Roy sighed. "Fine; I will. Until then, do you mind telling me how you're holding up?"
"Fine," Ed answered through gritted teeth.
"...I can see I've outstayed my welcome." Roy stood. "I'll ask your doctor when you can come back to work." He gathered his jacket and turned around to leave. Ed wanted to say something. He didn't know what. Something about what Roy said bothered him. Come back to work...
"I don't want to," he said, just for something to say so that Roy would pause and give him time to think about what he really wanted to say. But as it turned out, that was exactly what he wanted to say. So Roy paused, and he said it again. "I don't want to go back to work." Roy turned around and tried to catch Ed's eye, but Ed refused to meet his gaze, just like the rest of their conversation had went. It was infuriating, and so unlike Ed - but right then he was a little distracted.
"You don't want to come back," he stated flatly. He watched the pink rise in Ed's cheeks. Why? Was he embarrassed? Angry? It could be either, the way he clenched and unclenched his fists like that.
"Just... not soon. Or maybe ever. I don't know," he said, voice growing softer with each syllable.
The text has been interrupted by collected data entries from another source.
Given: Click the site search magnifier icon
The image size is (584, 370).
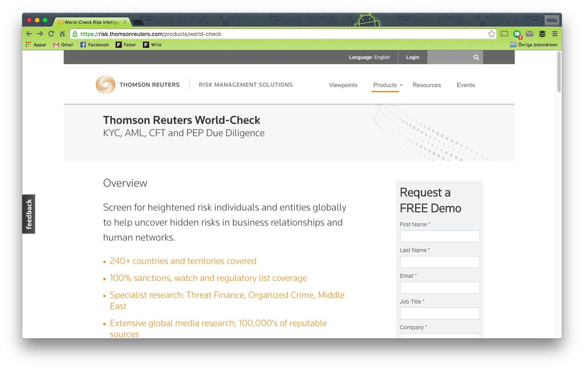Looking at the screenshot, I should (476, 57).
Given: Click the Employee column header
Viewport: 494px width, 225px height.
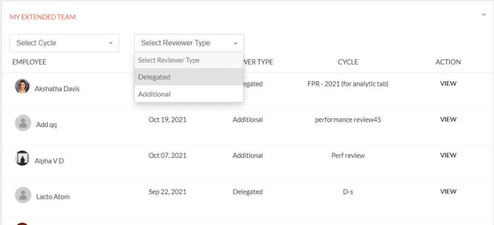Looking at the screenshot, I should pyautogui.click(x=29, y=62).
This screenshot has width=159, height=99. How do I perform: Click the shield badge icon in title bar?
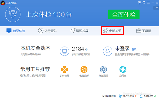tap(139, 3)
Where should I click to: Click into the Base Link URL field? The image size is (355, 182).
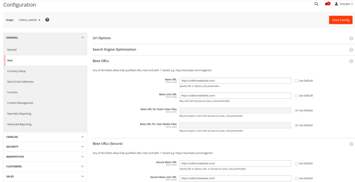(235, 95)
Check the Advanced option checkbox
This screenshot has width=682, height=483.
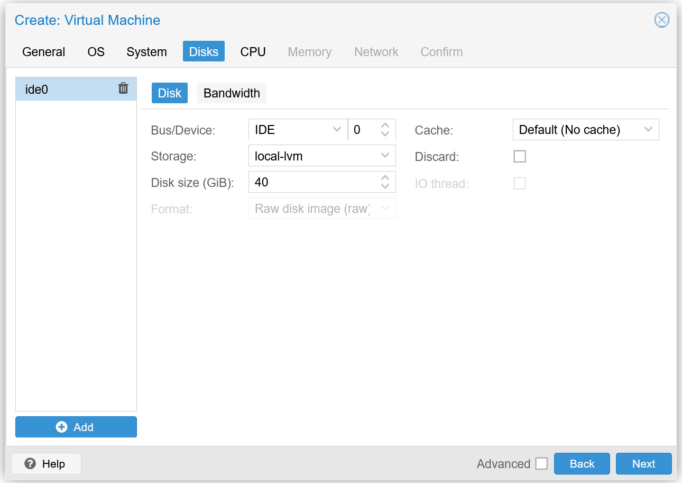click(x=541, y=463)
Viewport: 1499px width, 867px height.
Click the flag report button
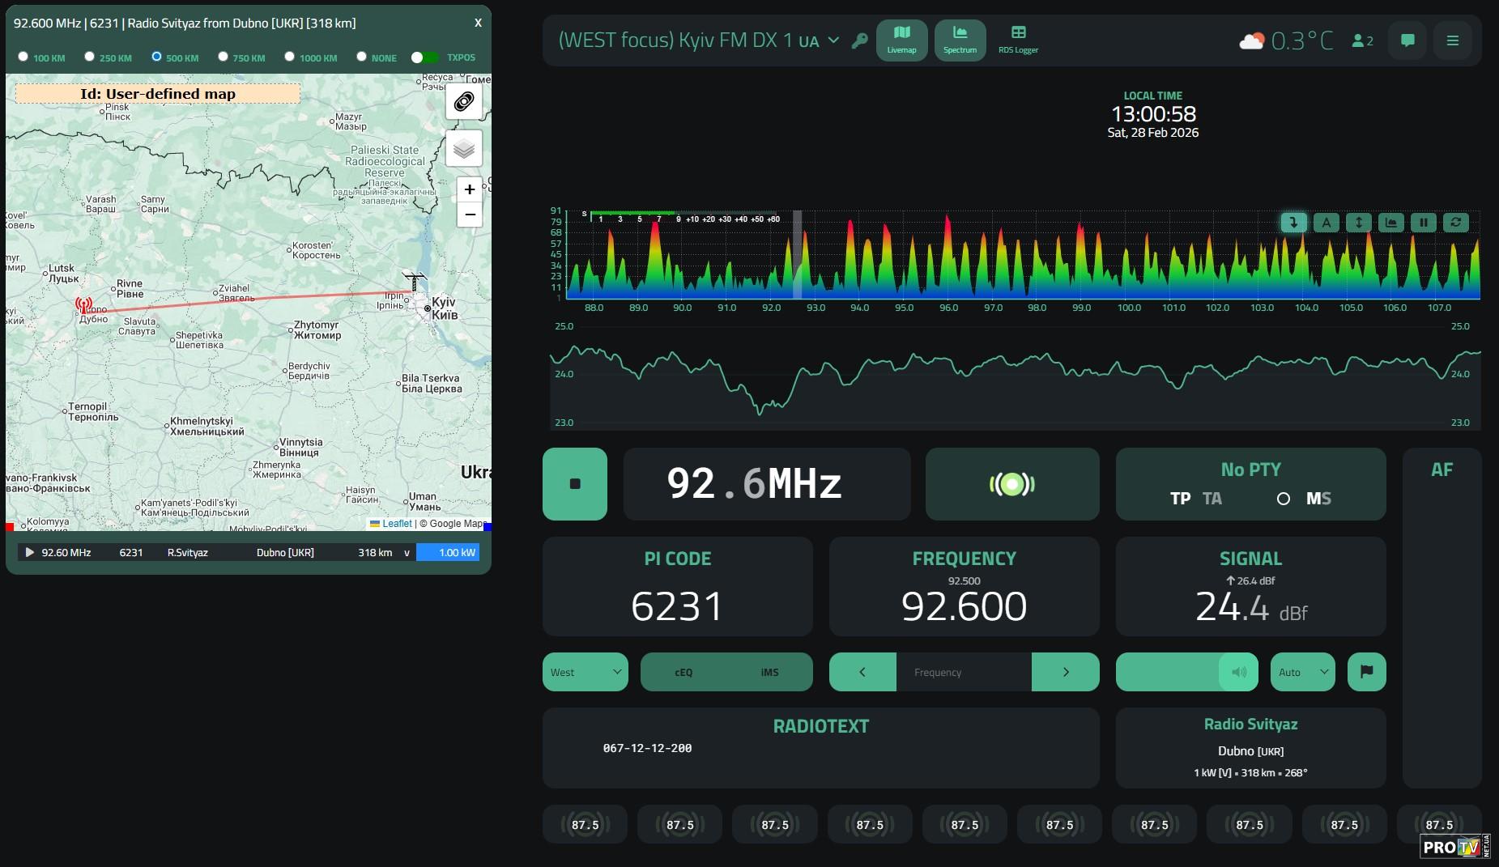[1366, 672]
Roy struggled for a minute with his anger and surprise and disappointment and confusion. Finally, he managed to ask, "Is there a particular reason for this? Recently you told me you were going to renew your contract in the fall." He didn't want to see Ed go, but if there was a legitimate reason, and if the blond really wanted it, he would let pretty much anything go. He had a feeling, though, that he wasn't going to get a straight answer from the kid.
He was right.
"I need time to think about it."
Roy couldn't argue with that. It was best to think through decisions like that thoroughly. He hesitated, though. Ed needed advice at a time like this, probably from someone who knew as much of the situation that Ed did, but he was on short supply of those kinds of people. "Then think about it. Just don't make any rash decisions." He paused. That wasn't quite enough... "Don't make a decision like this on your own. Talk it over with the people who matter to you." There. That was the best he could do. So he left Ed to his own thoughts and nightmares to bug the doctor about Ed's records.
He would have a hard time getting them.